Nunes Had Nothing. Photo: Mark Wilson/Getty Images

The central, and most damaging, accusation in the memo published Friday by House Republicans is that the FBI failed to disclose the bias of one of its sources when it applied to wiretap Carter Page. “Neither the initial application in October 2016, nor any of the renewals, disclose or reference the role of the DNC, Clinton campaign, or any party/campaign in funding [British agent Christopher] Steele’s efforts, even though the political origins of the Steele dossier were then known to senior and FBI officials,” charged the memo. That was hardly explosive, or the kind of damning failure that would send people to prison or be worse than Watergate, as Trump defenders charged. But it was something. If true.

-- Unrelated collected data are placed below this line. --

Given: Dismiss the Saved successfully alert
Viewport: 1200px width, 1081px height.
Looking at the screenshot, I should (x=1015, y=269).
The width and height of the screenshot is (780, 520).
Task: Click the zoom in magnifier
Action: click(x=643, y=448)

It’s not true. As the Ellen Nakashima reported, the application to wiretap Page did disclose that one of the sources of intelligence to generate suspicion that Page might be acting illegally came from a political source. It was mentioned in a footnote on the FISA application. Nunes was asked about this on Fox & Friends. He did not deny the point. Instead he insisted that it wasn’t good enough because the disclosure was merely a footnote. “A footnote saying something may be political is a far cry from letting the American people know that the Democrats and the Hillary campaign paid for dirt that the FBI then used to get a warrant on an American citizen to spy on another campaign,” the distinguished Republican explained.

Notice how “The FBI LIED about the Steele dossier” has been scaled back to, “The FBI did not highlight the truth about the Steele Dossier in the part of the application we bothered to read.” So now the main attack on the FBI is about font size. No doubt all the subsequent memos Nunes is promising to release will have additional bombshells.